START Material for this exercise

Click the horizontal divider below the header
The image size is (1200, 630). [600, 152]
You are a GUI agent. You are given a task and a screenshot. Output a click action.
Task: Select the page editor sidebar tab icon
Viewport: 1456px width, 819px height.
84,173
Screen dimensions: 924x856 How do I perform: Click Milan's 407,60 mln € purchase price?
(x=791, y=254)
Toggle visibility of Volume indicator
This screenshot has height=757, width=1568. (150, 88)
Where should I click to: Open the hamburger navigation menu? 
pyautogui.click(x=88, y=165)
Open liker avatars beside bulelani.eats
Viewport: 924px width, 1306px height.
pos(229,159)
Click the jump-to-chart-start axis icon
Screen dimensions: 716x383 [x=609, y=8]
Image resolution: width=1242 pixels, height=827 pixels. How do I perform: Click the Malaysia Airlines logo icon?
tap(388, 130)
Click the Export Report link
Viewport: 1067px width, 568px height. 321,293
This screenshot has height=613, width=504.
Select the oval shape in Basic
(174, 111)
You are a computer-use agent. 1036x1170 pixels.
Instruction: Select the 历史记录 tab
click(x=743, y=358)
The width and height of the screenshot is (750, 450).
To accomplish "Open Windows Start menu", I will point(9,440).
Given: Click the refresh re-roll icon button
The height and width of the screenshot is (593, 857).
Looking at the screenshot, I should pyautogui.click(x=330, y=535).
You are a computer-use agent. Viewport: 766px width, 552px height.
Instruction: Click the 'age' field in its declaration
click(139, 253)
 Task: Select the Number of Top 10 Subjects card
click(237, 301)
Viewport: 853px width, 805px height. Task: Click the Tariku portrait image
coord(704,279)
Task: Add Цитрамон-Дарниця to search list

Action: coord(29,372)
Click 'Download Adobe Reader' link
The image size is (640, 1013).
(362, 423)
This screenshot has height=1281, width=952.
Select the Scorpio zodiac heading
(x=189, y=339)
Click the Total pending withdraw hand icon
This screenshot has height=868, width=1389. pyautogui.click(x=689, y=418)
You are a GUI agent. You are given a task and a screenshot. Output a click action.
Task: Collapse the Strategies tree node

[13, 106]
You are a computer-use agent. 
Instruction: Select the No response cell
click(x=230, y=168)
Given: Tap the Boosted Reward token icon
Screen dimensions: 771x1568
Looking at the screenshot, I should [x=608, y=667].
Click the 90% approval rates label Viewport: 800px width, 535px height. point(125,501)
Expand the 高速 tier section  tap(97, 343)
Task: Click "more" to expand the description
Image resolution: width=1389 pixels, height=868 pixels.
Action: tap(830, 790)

END Material for this exercise

Exercise aim:
Make a copy of each line in the records above that has the word "agent".

Response to this task:
You are a GUI agent. You are given a task and a screenshot. Output a click action.
You are a computer-use agent. 1036x1170 pixels.
You are a computer-use agent. Viewport: 766px width, 552px height.
You are a GUI agent. You are given a task and a screenshot. Output a click action.
You are a computer-use agent. 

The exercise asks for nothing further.